**Directions for this task**
Retype each of the entries below exactly as written.

**Collected data**
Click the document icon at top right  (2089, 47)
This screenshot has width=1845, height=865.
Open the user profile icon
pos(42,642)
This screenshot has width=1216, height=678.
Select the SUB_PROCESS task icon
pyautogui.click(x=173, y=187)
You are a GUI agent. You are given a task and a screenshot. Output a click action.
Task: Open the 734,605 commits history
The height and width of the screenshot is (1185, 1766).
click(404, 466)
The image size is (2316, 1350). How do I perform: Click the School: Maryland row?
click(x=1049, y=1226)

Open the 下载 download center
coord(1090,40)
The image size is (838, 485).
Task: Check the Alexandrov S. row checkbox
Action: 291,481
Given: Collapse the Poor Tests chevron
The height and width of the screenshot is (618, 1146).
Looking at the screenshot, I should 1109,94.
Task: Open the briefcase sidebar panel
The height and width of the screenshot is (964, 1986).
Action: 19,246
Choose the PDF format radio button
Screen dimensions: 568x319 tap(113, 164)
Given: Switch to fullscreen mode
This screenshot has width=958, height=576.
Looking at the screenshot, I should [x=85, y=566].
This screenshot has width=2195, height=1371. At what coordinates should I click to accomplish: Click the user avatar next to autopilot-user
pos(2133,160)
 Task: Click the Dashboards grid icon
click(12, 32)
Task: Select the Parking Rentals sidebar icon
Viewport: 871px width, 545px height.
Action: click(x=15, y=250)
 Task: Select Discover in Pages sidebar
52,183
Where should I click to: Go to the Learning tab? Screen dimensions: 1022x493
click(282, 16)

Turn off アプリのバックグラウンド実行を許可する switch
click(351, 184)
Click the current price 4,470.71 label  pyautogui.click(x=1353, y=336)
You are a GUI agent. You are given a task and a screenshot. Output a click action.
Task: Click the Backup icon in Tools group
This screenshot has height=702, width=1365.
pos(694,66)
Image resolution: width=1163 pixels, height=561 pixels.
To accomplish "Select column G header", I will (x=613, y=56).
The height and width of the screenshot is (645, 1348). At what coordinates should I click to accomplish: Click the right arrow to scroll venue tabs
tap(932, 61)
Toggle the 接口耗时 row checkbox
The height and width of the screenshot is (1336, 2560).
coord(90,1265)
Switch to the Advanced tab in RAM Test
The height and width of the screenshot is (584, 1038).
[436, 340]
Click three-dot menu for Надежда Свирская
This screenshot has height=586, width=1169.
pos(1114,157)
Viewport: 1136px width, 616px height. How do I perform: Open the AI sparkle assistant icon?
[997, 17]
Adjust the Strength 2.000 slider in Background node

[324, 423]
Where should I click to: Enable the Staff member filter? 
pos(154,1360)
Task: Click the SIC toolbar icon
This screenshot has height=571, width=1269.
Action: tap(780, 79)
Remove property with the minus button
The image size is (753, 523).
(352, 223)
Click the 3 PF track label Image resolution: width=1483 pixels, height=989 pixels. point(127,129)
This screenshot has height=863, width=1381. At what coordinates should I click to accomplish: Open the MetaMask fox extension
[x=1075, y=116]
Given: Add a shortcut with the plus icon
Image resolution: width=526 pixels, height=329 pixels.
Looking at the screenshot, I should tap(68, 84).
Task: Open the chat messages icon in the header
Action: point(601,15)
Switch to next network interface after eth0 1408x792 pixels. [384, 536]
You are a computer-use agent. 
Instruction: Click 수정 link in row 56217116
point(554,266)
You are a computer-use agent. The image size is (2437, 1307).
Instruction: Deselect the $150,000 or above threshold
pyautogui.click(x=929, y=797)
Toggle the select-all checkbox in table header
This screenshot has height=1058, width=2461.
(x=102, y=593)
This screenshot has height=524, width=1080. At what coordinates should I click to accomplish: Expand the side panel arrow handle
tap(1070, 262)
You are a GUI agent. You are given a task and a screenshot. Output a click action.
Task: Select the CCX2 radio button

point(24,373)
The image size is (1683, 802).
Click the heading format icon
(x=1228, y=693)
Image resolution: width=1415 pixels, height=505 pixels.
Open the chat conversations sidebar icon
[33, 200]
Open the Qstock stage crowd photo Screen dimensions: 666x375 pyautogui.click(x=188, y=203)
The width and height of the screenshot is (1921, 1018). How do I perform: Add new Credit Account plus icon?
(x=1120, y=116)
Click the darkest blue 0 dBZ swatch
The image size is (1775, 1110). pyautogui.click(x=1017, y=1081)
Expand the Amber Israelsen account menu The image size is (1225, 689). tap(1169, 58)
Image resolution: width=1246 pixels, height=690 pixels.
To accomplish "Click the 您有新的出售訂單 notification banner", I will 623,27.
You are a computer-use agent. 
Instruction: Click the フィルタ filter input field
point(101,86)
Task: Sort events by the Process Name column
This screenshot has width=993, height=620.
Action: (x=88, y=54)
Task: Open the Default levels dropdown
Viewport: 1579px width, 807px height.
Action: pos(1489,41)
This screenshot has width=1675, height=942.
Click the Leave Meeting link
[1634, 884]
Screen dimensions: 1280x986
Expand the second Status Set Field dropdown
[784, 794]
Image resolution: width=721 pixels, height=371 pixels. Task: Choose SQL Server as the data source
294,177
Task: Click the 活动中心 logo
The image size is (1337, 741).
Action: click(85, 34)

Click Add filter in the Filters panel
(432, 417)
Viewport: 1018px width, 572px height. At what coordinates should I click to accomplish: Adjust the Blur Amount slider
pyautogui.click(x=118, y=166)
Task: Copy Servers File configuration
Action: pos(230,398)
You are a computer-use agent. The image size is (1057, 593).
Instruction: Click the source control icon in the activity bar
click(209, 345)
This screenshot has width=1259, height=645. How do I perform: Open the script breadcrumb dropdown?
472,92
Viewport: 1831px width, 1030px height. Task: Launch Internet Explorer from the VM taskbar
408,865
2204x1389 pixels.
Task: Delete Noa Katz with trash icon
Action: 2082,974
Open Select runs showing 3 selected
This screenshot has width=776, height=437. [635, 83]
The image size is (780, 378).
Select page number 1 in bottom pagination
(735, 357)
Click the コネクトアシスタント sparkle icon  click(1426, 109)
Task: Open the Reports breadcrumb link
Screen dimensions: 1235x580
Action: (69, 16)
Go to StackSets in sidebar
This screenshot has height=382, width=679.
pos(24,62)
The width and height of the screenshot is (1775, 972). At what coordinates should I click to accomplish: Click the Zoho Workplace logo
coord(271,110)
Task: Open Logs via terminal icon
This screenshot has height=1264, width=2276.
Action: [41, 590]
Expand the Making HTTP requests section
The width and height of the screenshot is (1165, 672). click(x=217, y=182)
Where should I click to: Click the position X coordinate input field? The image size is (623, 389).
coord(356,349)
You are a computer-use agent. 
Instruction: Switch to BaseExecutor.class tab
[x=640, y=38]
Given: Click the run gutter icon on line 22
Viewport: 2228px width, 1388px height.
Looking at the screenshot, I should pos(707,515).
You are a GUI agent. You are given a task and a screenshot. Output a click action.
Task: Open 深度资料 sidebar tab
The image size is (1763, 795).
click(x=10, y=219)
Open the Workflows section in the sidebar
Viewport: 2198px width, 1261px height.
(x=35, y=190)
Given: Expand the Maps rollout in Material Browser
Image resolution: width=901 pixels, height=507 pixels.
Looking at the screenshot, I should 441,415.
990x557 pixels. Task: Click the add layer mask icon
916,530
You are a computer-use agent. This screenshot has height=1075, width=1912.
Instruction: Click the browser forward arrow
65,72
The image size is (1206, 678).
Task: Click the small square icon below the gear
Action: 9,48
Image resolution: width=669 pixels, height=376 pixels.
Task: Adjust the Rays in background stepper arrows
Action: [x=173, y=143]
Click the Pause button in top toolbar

**The completed task**
Click the document icon at top right  (2089, 47)
This screenshot has width=1845, height=865.
Open the user profile icon
pos(42,642)
This screenshot has width=1216, height=678.
Select the SUB_PROCESS task icon
pyautogui.click(x=173, y=187)
You are a GUI agent. You are given a task and a screenshot. Output a click action.
Task: Open the 734,605 commits history
The height and width of the screenshot is (1185, 1766).
click(404, 466)
The image size is (2316, 1350). How do I perform: Click the School: Maryland row?
click(x=1049, y=1226)

Open the 下载 download center
coord(1090,40)
The image size is (838, 485).
Task: Check the Alexandrov S. row checkbox
Action: 291,481
Given: Collapse the Poor Tests chevron
The height and width of the screenshot is (618, 1146).
Looking at the screenshot, I should 1109,94.
Task: Open the briefcase sidebar panel
The height and width of the screenshot is (964, 1986).
Action: 19,246
Choose the PDF format radio button
Screen dimensions: 568x319 tap(113, 164)
Given: Switch to fullscreen mode
This screenshot has width=958, height=576.
Looking at the screenshot, I should [x=85, y=566].
This screenshot has width=2195, height=1371. At what coordinates should I click to accomplish: Click the user avatar next to autopilot-user
pos(2133,160)
 Task: Click the Dashboards grid icon
click(12, 32)
Task: Select the Parking Rentals sidebar icon
Viewport: 871px width, 545px height.
Action: click(x=15, y=250)
 Task: Select Discover in Pages sidebar
52,183
Where should I click to: Go to the Learning tab? Screen dimensions: 1022x493
click(282, 16)

Turn off アプリのバックグラウンド実行を許可する switch
click(351, 184)
Click the current price 4,470.71 label  pyautogui.click(x=1353, y=336)
You are a GUI agent. You are given a task and a screenshot. Output a click action.
Task: Click the Backup icon in Tools group
This screenshot has height=702, width=1365.
pos(694,66)
Image resolution: width=1163 pixels, height=561 pixels.
To accomplish "Select column G header", I will (x=613, y=56).
The height and width of the screenshot is (645, 1348). At what coordinates should I click to accomplish: Click the right arrow to scroll venue tabs
tap(932, 61)
Toggle the 接口耗时 row checkbox
The height and width of the screenshot is (1336, 2560).
coord(90,1265)
Switch to the Advanced tab in RAM Test
The height and width of the screenshot is (584, 1038).
[436, 340]
Click three-dot menu for Надежда Свирская
This screenshot has height=586, width=1169.
pos(1114,157)
Viewport: 1136px width, 616px height. How do I perform: Open the AI sparkle assistant icon?
[997, 17]
Adjust the Strength 2.000 slider in Background node

[324, 423]
Where should I click to: Enable the Staff member filter? 
pos(154,1360)
Task: Click the SIC toolbar icon
This screenshot has height=571, width=1269.
Action: tap(780, 79)
Remove property with the minus button
The image size is (753, 523).
(352, 223)
Click the 3 PF track label Image resolution: width=1483 pixels, height=989 pixels. point(127,129)
This screenshot has height=863, width=1381. At what coordinates should I click to accomplish: Open the MetaMask fox extension
[x=1075, y=116]
Given: Add a shortcut with the plus icon
Image resolution: width=526 pixels, height=329 pixels.
Looking at the screenshot, I should tap(68, 84).
Task: Open the chat messages icon in the header
Action: point(601,15)
Switch to next network interface after eth0 1408x792 pixels. [384, 536]
You are a computer-use agent. 
Instruction: Click 수정 link in row 56217116
point(554,266)
You are a computer-use agent. The image size is (2437, 1307).
Instruction: Deselect the $150,000 or above threshold
pyautogui.click(x=929, y=797)
Toggle the select-all checkbox in table header
This screenshot has height=1058, width=2461.
(x=102, y=593)
This screenshot has height=524, width=1080. At what coordinates should I click to accomplish: Expand the side panel arrow handle
tap(1070, 262)
You are a GUI agent. You are given a task and a screenshot. Output a click action.
Task: Select the CCX2 radio button

point(24,373)
The image size is (1683, 802).
Click the heading format icon
(x=1228, y=693)
Image resolution: width=1415 pixels, height=505 pixels.
Open the chat conversations sidebar icon
[33, 200]
Open the Qstock stage crowd photo Screen dimensions: 666x375 pyautogui.click(x=188, y=203)
The width and height of the screenshot is (1921, 1018). How do I perform: Add new Credit Account plus icon?
(x=1120, y=116)
Click the darkest blue 0 dBZ swatch
The image size is (1775, 1110). pyautogui.click(x=1017, y=1081)
Expand the Amber Israelsen account menu The image size is (1225, 689). tap(1169, 58)
Image resolution: width=1246 pixels, height=690 pixels.
To accomplish "Click the 您有新的出售訂單 notification banner", I will 623,27.
You are a computer-use agent. 
Instruction: Click the フィルタ filter input field
point(101,86)
Task: Sort events by the Process Name column
This screenshot has width=993, height=620.
Action: (x=88, y=54)
Task: Open the Default levels dropdown
Viewport: 1579px width, 807px height.
Action: pos(1489,41)
This screenshot has width=1675, height=942.
Click the Leave Meeting link
[1634, 884]
Screen dimensions: 1280x986
Expand the second Status Set Field dropdown
[784, 794]
Image resolution: width=721 pixels, height=371 pixels. Task: Choose SQL Server as the data source
294,177
Task: Click the 活动中心 logo
The image size is (1337, 741).
Action: click(85, 34)

Click Add filter in the Filters panel
(432, 417)
Viewport: 1018px width, 572px height. At what coordinates should I click to accomplish: Adjust the Blur Amount slider
pyautogui.click(x=118, y=166)
Task: Copy Servers File configuration
Action: pos(230,398)
You are a computer-use agent. The image size is (1057, 593).
Instruction: Click the source control icon in the activity bar
click(209, 345)
This screenshot has width=1259, height=645. How do I perform: Open the script breadcrumb dropdown?
472,92
Viewport: 1831px width, 1030px height. Task: Launch Internet Explorer from the VM taskbar
408,865
2204x1389 pixels.
Task: Delete Noa Katz with trash icon
Action: 2082,974
Open Select runs showing 3 selected
This screenshot has width=776, height=437. [635, 83]
The image size is (780, 378).
Select page number 1 in bottom pagination
(735, 357)
Click the コネクトアシスタント sparkle icon  click(1426, 109)
Task: Open the Reports breadcrumb link
Screen dimensions: 1235x580
Action: (69, 16)
Go to StackSets in sidebar
This screenshot has height=382, width=679.
pos(24,62)
The width and height of the screenshot is (1775, 972). At what coordinates should I click to accomplish: Click the Zoho Workplace logo
coord(271,110)
Task: Open Logs via terminal icon
This screenshot has height=1264, width=2276.
Action: [41, 590]
Expand the Making HTTP requests section
The width and height of the screenshot is (1165, 672). click(x=217, y=182)
Where should I click to: Click the position X coordinate input field? The image size is (623, 389).
coord(356,349)
You are a computer-use agent. 
Instruction: Switch to BaseExecutor.class tab
[x=640, y=38]
Given: Click the run gutter icon on line 22
Viewport: 2228px width, 1388px height.
Looking at the screenshot, I should pos(707,515).
You are a GUI agent. You are given a task and a screenshot. Output a click action.
Task: Open 深度资料 sidebar tab
The image size is (1763, 795).
click(x=10, y=219)
Open the Workflows section in the sidebar
Viewport: 2198px width, 1261px height.
(x=35, y=190)
Given: Expand the Maps rollout in Material Browser
Image resolution: width=901 pixels, height=507 pixels.
Looking at the screenshot, I should 441,415.
990x557 pixels. Task: Click the add layer mask icon
916,530
You are a computer-use agent. This screenshot has height=1075, width=1912.
Instruction: Click the browser forward arrow
65,72
The image size is (1206, 678).
Task: Click the small square icon below the gear
Action: 9,48
Image resolution: width=669 pixels, height=376 pixels.
Task: Adjust the Rays in background stepper arrows
Action: [x=173, y=143]
Click the Pause button in top toolbar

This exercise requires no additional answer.